思路,首先再准备一个去重的列表,然后循环去判断每个单词在原列表中的数量即可。
import string
str1 = 'We met at the wrong time, but separated at the right time. The most urgent is to take the most beautiful scenery!!! the deepest wound was the most real emotions.'
str2 = ''
for i in str1:
if i not in string.punctuation:
str2 = str2 + i
print(str2)
lst2 = str2.split(' ')
print(lst2)
lst3 = list(set(lst2))
print(lst3)
# 准备一个空列表,用例存储每个单词的数量
lst4 = []
for i in lst3:
lst4.append(lst2.count(i))
print(lst4)
# 将单词和数量组成结果
dict1 = dict(zip(lst3,lst4))
print(dict1)
运行结果:
We met at the wrong time but separated at the right time The most urgent is to take the most beautiful scenery the deepest wound was the most real emotions
['We', 'met', 'at', 'the', 'wrong', 'time', 'but', 'separated', 'at', 'the', 'right', 'time', 'The', 'most', 'urgent', 'is', 'to', 'take', 'the', 'most', 'beautiful', 'scenery', 'the', 'deepest', 'wound', 'was', 'the', 'most', 'real', 'emotions']

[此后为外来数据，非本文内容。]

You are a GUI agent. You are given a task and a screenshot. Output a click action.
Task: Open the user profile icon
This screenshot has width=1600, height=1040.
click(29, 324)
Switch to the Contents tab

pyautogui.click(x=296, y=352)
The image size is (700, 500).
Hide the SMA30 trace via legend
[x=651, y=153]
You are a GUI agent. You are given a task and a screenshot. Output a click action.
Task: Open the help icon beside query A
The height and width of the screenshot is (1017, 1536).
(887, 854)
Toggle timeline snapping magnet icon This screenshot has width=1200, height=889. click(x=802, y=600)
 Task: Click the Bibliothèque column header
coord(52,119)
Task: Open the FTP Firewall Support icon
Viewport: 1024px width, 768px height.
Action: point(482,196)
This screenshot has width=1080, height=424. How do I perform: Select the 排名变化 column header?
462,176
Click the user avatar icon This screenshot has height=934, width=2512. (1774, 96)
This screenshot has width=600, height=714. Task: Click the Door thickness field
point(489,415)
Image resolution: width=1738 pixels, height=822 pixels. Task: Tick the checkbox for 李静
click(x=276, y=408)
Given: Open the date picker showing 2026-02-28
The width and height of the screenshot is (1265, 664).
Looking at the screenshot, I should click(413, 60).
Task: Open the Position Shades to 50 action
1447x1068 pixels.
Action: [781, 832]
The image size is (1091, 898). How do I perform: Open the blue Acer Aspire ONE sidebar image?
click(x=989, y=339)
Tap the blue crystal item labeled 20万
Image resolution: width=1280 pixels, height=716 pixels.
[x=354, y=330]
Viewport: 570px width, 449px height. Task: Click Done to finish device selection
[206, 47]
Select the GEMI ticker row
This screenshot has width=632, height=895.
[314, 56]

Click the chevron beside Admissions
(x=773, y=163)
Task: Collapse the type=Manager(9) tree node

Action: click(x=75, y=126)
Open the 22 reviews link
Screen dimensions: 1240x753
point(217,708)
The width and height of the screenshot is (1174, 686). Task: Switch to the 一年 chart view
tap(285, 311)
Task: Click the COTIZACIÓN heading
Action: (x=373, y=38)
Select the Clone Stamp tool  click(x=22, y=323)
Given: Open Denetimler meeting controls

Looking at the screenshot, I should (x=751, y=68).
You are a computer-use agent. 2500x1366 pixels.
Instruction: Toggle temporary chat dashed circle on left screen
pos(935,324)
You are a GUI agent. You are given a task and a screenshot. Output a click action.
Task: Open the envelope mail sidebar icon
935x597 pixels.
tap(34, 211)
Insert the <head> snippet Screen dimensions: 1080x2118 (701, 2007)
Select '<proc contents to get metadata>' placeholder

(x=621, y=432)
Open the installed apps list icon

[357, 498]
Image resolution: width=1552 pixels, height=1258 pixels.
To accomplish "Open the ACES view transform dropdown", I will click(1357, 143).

['wrong', 'scenery', 'emotions', 'to', 'We', 'deepest', 'met', 'but', 'time', 'the', 'take', 'real', 'The', 'beautiful', 'most', 'separated', 'right', 'was', 'wound', 'at', 'is', 'urgent']
[1, 1, 1, 1, 1, 1, 1, 1, 2, 5, 1, 1, 1, 1, 3, 1, 1, 1, 1, 2, 1, 1]
{'wrong': 1, 'scenery': 1, 'emotions': 1, 'to': 1, 'We': 1, 'deepest': 1, 'met': 1, 'but': 1, 'time': 2, 'the': 5, 'take': 1, 'real': 1, 'The': 1, 'beautiful': 1, 'most': 3, 'separated': 1, 'right': 1, 'was': 1, 'wound': 1, 'at': 2, 'is': 1, 'urgent': 1}
补充:
print(string.ascii_lowercase) #所有的小写字母
print(string.ascii_uppercase) #所有的大写字母
print(string.hexdigits) #所有的十六进制字符
print(string.punctuation) #所有的标点字符
运行结果:
abcdefghijklmnopqrstuvwxyz
ABCDEFGHIJKLMNOPQRSTUVWXYZ
0123456789abcdefABCDEF
!"#$%&'()*+,-./:;<=>?@[\]^_`{|}~